**Data for processing**.
'''
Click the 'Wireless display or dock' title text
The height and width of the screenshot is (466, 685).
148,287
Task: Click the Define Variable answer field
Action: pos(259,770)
'''
**Assigned task**. Without omitting anything, retype all of the material above exactly.

**Exercise answer**.
Click the 'Wireless display or dock' title text
The height and width of the screenshot is (466, 685).
148,287
Task: Click the Define Variable answer field
Action: pos(259,770)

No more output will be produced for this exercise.